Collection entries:
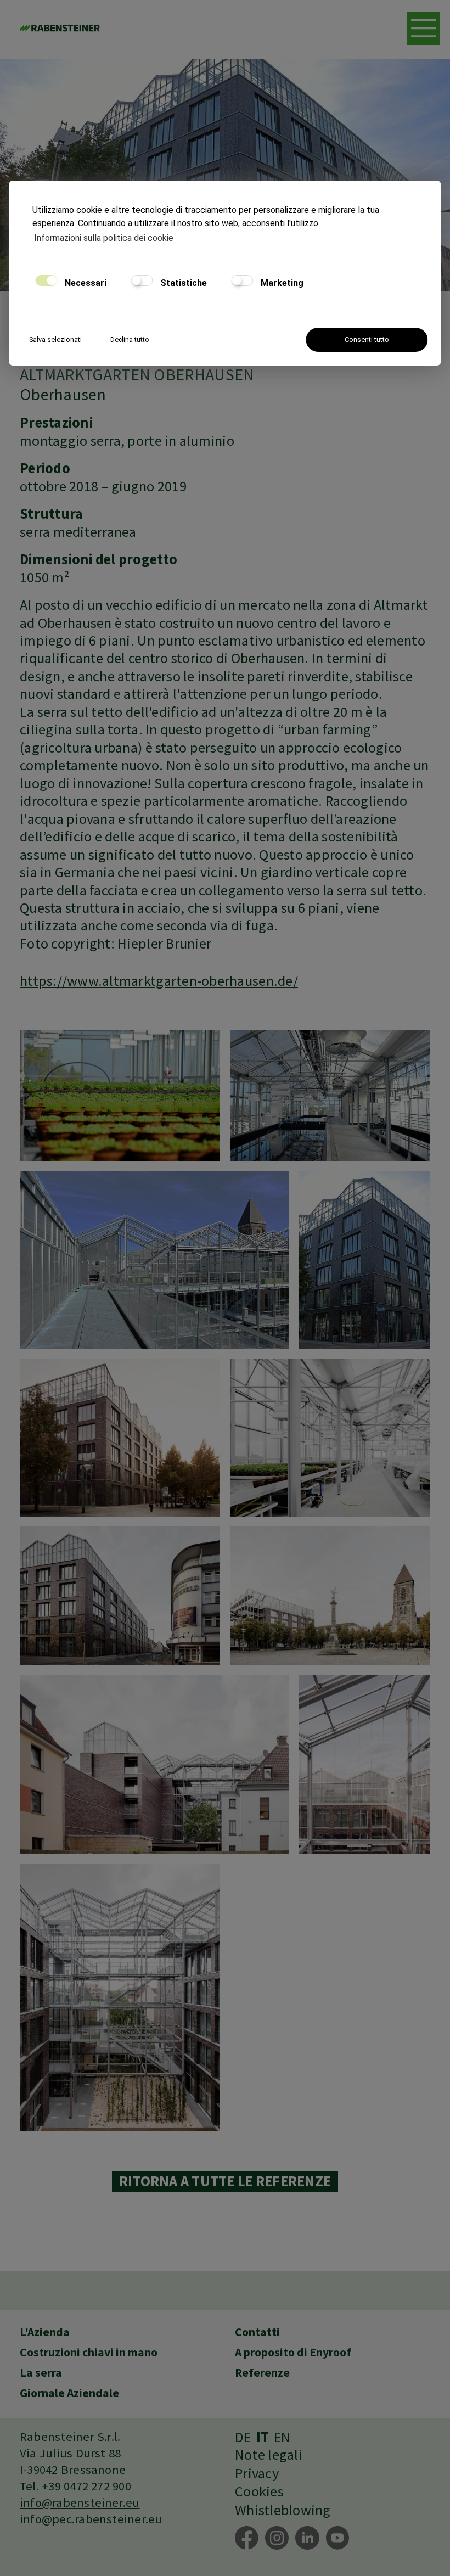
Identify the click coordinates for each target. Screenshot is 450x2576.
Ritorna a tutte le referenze (225, 2181)
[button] (423, 28)
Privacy (257, 2473)
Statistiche (182, 283)
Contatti (257, 2332)
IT (262, 2437)
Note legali (268, 2454)
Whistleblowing (283, 2510)
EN (282, 2437)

- [THE TASK]:
Write down exactly the line with "Statistiche (182, 283)", then each line after it through the end of the data.

- [REPLY]:
Statistiche (182, 283)
Contatti (257, 2332)
IT (262, 2437)
Note legali (268, 2454)
Whistleblowing (283, 2510)
EN (282, 2437)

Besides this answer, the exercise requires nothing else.